Feel free to add any comentary, good or bad its no matter, in my country every nobudy is polite when newbie asks any questions, so i`m "immune" to comentary like "what are you doing get out of here!!!" etc 

i would be gratefull if some one could help me to fix this problem.

Btw i`m using FreeBSD 7.0
machine specs are 
P3 933Mhz processor
512 SDRAM
20Gb IDE HDD

network specs
10mbit/s
i know its slow but its best i can get here for affordable price >.<

ps on this lan configuration 
[modem]->[dlink]-pc's 
are connected 3 pc's, 2 are desktop pc's and 1 laptop via wireless

Thanks for reading this huge post, and sorry for my bad language


----------



## kalns (Feb 17, 2009)

couldnt find "edit" button so i`m writing here..

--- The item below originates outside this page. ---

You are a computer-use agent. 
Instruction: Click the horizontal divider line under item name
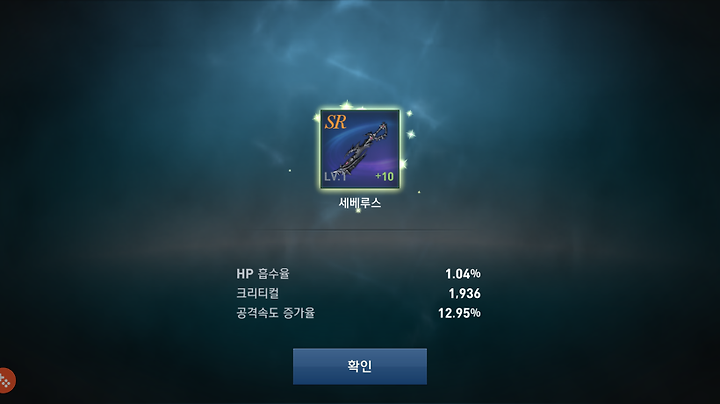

is posible that i cannot access network because my DNS server ip is wrong ? just got primary and secondary ip's from some firiend who works for my isp


----------



## kalns (Feb 17, 2009)

just spoted something.. server is providing me correct ip gateway etc.. but i cannot ping over lan and this part confuses me 

should pc with xp configured to custom ip, or leave it to obtain ip automatically?


----------



## DutchDaemon (Feb 17, 2009)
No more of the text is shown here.